Assignment: Type out the records again, exactly as they are.

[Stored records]

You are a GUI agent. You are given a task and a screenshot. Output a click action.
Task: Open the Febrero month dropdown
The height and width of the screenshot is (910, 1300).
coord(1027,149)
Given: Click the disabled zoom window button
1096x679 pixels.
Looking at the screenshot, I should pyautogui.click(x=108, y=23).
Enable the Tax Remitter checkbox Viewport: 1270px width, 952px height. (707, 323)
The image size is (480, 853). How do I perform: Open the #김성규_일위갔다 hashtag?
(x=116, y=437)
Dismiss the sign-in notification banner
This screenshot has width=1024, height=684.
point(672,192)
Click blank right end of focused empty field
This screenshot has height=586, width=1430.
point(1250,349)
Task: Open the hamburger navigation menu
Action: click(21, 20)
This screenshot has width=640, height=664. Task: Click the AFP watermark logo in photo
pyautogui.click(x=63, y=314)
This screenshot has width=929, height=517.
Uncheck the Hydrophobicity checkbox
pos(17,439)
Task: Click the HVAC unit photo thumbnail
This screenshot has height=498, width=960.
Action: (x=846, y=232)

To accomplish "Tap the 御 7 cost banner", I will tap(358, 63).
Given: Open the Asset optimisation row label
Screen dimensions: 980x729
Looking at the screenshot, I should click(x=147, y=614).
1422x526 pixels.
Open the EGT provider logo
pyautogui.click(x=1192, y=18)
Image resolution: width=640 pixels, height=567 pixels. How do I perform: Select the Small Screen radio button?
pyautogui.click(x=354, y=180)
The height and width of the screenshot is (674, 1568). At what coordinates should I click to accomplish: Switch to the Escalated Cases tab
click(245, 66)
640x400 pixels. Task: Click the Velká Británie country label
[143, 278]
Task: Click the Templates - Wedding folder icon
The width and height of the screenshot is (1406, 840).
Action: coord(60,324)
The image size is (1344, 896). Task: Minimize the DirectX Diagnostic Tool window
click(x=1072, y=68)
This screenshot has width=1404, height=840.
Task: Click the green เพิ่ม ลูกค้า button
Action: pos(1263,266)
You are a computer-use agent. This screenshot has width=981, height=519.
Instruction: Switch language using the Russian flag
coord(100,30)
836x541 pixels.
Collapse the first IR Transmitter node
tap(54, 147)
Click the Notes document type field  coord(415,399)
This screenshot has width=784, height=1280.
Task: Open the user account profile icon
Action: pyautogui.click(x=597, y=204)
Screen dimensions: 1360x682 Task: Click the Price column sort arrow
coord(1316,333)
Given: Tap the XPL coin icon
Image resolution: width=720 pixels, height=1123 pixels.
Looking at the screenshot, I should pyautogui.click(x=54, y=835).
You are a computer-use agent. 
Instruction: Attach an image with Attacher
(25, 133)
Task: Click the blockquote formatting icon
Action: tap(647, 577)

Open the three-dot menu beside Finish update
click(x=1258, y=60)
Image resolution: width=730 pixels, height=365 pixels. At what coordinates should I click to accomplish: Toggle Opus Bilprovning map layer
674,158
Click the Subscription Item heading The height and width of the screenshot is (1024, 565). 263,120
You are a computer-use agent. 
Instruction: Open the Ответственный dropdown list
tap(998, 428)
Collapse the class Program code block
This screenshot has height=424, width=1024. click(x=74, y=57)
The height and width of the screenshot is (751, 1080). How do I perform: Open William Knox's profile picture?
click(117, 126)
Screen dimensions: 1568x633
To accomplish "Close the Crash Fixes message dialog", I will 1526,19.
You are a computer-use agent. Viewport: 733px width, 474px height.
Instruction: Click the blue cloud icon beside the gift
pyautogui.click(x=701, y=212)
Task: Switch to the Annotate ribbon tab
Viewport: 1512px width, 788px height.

Result:
You are a GUI agent. You are given a task and a screenshot. Output a click action.
Task: Open the Febrero month dropdown
The height and width of the screenshot is (910, 1300).
coord(1027,149)
Given: Click the disabled zoom window button
1096x679 pixels.
Looking at the screenshot, I should pyautogui.click(x=108, y=23).
Enable the Tax Remitter checkbox Viewport: 1270px width, 952px height. (707, 323)
The image size is (480, 853). How do I perform: Open the #김성규_일위갔다 hashtag?
(x=116, y=437)
Dismiss the sign-in notification banner
This screenshot has width=1024, height=684.
point(672,192)
Click blank right end of focused empty field
This screenshot has height=586, width=1430.
point(1250,349)
Task: Open the hamburger navigation menu
Action: click(21, 20)
This screenshot has width=640, height=664. Task: Click the AFP watermark logo in photo
pyautogui.click(x=63, y=314)
This screenshot has width=929, height=517.
Uncheck the Hydrophobicity checkbox
pos(17,439)
Task: Click the HVAC unit photo thumbnail
This screenshot has height=498, width=960.
Action: (x=846, y=232)

To accomplish "Tap the 御 7 cost banner", I will tap(358, 63).
Given: Open the Asset optimisation row label
Screen dimensions: 980x729
Looking at the screenshot, I should click(x=147, y=614).
1422x526 pixels.
Open the EGT provider logo
pyautogui.click(x=1192, y=18)
Image resolution: width=640 pixels, height=567 pixels. How do I perform: Select the Small Screen radio button?
pyautogui.click(x=354, y=180)
The height and width of the screenshot is (674, 1568). At what coordinates should I click to accomplish: Switch to the Escalated Cases tab
click(245, 66)
640x400 pixels. Task: Click the Velká Británie country label
[143, 278]
Task: Click the Templates - Wedding folder icon
The width and height of the screenshot is (1406, 840).
Action: coord(60,324)
The image size is (1344, 896). Task: Minimize the DirectX Diagnostic Tool window
click(x=1072, y=68)
This screenshot has width=1404, height=840.
Task: Click the green เพิ่ม ลูกค้า button
Action: pos(1263,266)
You are a computer-use agent. This screenshot has width=981, height=519.
Instruction: Switch language using the Russian flag
coord(100,30)
836x541 pixels.
Collapse the first IR Transmitter node
tap(54, 147)
Click the Notes document type field  coord(415,399)
This screenshot has width=784, height=1280.
Task: Open the user account profile icon
Action: pyautogui.click(x=597, y=204)
Screen dimensions: 1360x682 Task: Click the Price column sort arrow
coord(1316,333)
Given: Tap the XPL coin icon
Image resolution: width=720 pixels, height=1123 pixels.
Looking at the screenshot, I should pyautogui.click(x=54, y=835).
You are a computer-use agent. 
Instruction: Attach an image with Attacher
(25, 133)
Task: Click the blockquote formatting icon
Action: tap(647, 577)

Open the three-dot menu beside Finish update
click(x=1258, y=60)
Image resolution: width=730 pixels, height=365 pixels. At what coordinates should I click to accomplish: Toggle Opus Bilprovning map layer
674,158
Click the Subscription Item heading The height and width of the screenshot is (1024, 565). 263,120
You are a computer-use agent. 
Instruction: Open the Ответственный dropdown list
tap(998, 428)
Collapse the class Program code block
This screenshot has height=424, width=1024. click(x=74, y=57)
The height and width of the screenshot is (751, 1080). How do I perform: Open William Knox's profile picture?
click(117, 126)
Screen dimensions: 1568x633
To accomplish "Close the Crash Fixes message dialog", I will 1526,19.
You are a computer-use agent. Viewport: 733px width, 474px height.
Instruction: Click the blue cloud icon beside the gift
pyautogui.click(x=701, y=212)
Task: Switch to the Annotate ribbon tab
Viewport: 1512px width, 788px height.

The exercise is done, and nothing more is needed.